There’s nothing I hated at high school more than Maths.
Not only were my teachers like something straight out of ‘Summer Heights High’, but the content itself was hard. Really hard.
Even when I deluded myself into believing that I understood a concept, I was hit by a right hook of reality when I got to the exam and couldn’t solve one equation.
Like the time I only just passed a graphs assessment because I drew my parabola like this:
But the story doesn’t end here.
Just when I thought I had escaped Maths when I finished high school, I had to relive the torture at tertiary level.
However, fortunately for me, I had an epiphany.

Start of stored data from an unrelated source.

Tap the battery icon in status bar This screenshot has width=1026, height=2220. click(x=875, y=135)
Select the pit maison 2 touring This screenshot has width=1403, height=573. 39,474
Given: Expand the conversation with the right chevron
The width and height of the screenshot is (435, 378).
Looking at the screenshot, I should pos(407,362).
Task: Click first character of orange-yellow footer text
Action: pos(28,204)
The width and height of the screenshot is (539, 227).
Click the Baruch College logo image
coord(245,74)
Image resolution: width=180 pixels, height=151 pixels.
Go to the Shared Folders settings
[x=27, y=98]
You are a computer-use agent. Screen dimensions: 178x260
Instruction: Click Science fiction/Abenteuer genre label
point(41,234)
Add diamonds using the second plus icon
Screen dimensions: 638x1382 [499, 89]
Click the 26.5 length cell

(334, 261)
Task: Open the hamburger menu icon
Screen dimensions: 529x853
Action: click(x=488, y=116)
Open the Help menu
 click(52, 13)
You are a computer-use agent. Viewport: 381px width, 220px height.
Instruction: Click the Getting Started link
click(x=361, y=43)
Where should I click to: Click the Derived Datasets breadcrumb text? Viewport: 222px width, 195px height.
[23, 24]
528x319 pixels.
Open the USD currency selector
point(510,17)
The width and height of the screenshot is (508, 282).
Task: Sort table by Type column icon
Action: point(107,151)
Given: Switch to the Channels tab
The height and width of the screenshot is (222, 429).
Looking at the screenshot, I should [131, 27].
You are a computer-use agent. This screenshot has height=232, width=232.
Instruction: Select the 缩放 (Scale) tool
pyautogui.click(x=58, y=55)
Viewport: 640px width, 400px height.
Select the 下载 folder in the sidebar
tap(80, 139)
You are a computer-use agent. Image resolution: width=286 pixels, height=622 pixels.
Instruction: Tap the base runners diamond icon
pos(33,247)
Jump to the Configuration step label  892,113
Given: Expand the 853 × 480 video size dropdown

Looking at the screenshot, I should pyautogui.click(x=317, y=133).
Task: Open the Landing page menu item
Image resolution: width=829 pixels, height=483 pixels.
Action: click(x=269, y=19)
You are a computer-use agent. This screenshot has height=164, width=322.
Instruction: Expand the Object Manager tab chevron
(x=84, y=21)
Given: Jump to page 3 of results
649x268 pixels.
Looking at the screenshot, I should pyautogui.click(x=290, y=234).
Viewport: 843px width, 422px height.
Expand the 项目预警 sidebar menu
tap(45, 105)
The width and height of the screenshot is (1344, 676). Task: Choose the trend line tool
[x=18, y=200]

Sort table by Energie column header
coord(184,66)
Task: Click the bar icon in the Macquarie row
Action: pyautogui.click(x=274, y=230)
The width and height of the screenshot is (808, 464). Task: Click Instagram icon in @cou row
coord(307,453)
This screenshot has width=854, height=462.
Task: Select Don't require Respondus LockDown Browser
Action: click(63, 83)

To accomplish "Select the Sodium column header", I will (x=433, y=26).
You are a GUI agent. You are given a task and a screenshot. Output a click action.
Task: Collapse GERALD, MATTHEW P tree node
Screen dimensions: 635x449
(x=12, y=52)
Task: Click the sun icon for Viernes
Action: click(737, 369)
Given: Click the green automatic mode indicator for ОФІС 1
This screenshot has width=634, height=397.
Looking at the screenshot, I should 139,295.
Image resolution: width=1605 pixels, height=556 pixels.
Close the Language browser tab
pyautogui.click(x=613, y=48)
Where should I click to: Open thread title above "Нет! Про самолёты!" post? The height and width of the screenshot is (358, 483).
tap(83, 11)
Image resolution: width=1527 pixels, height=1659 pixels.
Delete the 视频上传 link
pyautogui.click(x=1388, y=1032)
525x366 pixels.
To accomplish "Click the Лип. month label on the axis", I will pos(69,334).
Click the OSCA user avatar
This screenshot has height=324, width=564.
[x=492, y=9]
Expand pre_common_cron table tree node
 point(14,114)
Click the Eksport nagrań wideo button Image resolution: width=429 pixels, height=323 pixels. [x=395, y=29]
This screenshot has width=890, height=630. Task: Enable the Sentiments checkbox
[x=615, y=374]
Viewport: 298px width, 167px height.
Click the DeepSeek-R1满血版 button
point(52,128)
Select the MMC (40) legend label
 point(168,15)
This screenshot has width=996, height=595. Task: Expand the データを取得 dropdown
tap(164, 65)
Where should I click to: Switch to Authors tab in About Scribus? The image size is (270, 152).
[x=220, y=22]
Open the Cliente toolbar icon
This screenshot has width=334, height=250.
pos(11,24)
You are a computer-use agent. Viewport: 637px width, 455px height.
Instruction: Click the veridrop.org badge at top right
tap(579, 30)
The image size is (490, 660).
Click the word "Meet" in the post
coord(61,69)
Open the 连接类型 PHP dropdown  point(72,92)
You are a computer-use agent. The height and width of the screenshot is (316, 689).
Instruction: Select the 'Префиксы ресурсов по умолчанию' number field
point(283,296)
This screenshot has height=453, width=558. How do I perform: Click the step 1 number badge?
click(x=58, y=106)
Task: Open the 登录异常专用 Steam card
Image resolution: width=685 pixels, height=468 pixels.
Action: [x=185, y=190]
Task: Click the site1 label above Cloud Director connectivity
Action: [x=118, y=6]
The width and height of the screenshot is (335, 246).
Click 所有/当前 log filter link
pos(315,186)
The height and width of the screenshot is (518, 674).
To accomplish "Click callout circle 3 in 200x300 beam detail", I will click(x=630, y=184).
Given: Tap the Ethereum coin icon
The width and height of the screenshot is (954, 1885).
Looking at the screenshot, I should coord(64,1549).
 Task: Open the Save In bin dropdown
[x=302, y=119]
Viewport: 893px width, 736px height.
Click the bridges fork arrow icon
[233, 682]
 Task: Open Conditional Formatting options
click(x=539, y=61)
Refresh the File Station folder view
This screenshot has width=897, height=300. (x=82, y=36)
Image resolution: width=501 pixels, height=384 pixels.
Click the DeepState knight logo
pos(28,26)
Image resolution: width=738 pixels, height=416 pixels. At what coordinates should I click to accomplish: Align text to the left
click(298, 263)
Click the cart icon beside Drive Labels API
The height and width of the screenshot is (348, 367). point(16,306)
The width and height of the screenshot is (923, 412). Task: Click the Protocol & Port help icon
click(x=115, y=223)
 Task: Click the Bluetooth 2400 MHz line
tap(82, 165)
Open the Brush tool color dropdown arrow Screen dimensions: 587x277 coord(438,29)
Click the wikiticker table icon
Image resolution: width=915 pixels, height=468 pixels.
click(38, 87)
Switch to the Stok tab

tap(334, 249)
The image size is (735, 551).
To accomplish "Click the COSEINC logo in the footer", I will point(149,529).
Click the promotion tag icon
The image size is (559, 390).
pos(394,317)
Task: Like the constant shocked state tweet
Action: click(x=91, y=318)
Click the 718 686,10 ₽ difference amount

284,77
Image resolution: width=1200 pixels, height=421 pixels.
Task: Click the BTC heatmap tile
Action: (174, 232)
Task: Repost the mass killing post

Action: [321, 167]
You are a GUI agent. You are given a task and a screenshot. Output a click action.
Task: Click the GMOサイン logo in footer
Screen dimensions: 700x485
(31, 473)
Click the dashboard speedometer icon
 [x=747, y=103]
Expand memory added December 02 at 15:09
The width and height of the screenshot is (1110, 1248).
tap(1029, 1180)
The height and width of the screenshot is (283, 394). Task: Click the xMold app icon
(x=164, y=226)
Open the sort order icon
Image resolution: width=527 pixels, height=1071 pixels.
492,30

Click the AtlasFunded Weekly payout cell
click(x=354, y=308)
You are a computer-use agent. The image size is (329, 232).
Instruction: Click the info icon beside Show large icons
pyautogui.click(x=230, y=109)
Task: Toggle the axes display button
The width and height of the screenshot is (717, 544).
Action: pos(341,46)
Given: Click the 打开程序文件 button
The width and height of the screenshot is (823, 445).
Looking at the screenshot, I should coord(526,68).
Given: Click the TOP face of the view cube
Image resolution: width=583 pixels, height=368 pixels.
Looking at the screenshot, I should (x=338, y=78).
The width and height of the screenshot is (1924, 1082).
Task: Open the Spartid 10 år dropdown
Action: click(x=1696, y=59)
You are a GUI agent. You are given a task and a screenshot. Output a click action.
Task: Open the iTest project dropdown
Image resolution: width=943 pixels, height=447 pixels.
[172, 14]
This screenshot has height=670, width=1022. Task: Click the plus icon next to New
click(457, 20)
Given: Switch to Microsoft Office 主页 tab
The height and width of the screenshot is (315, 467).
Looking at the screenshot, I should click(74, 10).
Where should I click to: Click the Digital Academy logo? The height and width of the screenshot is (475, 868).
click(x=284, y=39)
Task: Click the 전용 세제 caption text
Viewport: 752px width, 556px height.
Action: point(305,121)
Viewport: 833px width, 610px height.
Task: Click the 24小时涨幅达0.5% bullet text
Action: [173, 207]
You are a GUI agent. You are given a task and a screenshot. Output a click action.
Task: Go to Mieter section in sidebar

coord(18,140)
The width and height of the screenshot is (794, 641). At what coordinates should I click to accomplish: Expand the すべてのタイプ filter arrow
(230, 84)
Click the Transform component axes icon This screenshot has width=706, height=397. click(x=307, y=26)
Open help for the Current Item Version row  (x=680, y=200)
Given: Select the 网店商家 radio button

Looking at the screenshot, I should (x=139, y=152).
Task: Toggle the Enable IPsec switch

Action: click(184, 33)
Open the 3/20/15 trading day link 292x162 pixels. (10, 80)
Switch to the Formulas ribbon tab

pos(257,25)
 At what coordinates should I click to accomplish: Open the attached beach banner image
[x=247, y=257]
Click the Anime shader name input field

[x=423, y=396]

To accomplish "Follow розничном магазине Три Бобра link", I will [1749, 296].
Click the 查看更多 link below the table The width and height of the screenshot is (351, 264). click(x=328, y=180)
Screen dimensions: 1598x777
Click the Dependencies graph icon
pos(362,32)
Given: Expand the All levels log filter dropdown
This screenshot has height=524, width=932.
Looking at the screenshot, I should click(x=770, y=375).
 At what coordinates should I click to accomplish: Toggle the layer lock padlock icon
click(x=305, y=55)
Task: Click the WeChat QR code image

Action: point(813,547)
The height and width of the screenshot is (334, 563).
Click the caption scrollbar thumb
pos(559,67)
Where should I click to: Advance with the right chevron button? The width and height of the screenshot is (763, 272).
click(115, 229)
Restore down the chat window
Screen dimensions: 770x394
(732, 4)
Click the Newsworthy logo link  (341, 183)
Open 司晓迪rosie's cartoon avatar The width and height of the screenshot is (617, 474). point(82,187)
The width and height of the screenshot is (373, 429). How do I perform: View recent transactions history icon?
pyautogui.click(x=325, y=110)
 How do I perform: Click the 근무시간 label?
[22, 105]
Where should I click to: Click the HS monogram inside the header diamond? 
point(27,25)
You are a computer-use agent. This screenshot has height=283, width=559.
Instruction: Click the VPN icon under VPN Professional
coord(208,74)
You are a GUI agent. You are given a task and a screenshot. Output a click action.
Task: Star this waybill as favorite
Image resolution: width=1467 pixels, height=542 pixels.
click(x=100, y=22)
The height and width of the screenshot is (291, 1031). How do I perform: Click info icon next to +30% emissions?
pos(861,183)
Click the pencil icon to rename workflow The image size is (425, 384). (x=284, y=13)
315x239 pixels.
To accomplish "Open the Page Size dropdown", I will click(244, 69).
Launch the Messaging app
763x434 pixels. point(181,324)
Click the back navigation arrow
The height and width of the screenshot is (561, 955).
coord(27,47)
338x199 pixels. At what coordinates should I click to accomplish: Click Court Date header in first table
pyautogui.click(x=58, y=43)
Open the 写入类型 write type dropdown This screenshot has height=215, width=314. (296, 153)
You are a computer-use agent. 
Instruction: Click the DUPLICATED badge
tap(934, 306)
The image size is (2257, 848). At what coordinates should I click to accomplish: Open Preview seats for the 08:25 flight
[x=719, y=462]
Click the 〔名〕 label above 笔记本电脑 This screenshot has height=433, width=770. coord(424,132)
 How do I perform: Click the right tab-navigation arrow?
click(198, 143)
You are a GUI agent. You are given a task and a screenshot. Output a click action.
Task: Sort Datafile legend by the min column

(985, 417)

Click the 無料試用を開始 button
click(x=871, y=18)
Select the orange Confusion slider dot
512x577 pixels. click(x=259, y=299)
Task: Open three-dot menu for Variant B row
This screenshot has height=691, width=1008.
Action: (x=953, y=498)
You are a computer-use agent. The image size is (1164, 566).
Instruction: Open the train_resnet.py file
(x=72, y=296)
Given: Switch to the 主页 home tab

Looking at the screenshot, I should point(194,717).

Somehow, in the midst of re-learning Maths, I actually started learning Maths. In fact, I got a top mark in the course.
I studied Educational Psychology at Uni. It wasn’t until I looked at the latest neuroscience around learning that I was able to overcome my Math-phobia, and actually began, well… enjoying it.
And in the spirit of your classic “I-AM-living-proof” inspiration cliche – if I can do it, you can too.
Here are four, research-backed strategies about how you can get over your aversion to Maths, once and for all.
Focus on concepts over steps
Often when we study Maths, we focus on the steps, instead of the formula or principle.
For example, the standard method for my own Maths learning usually went like this:
- Look at question.
- Look at example steps in the book.
- Write (copy) out the step, subbing in the numbers from the example with the numbers from the question.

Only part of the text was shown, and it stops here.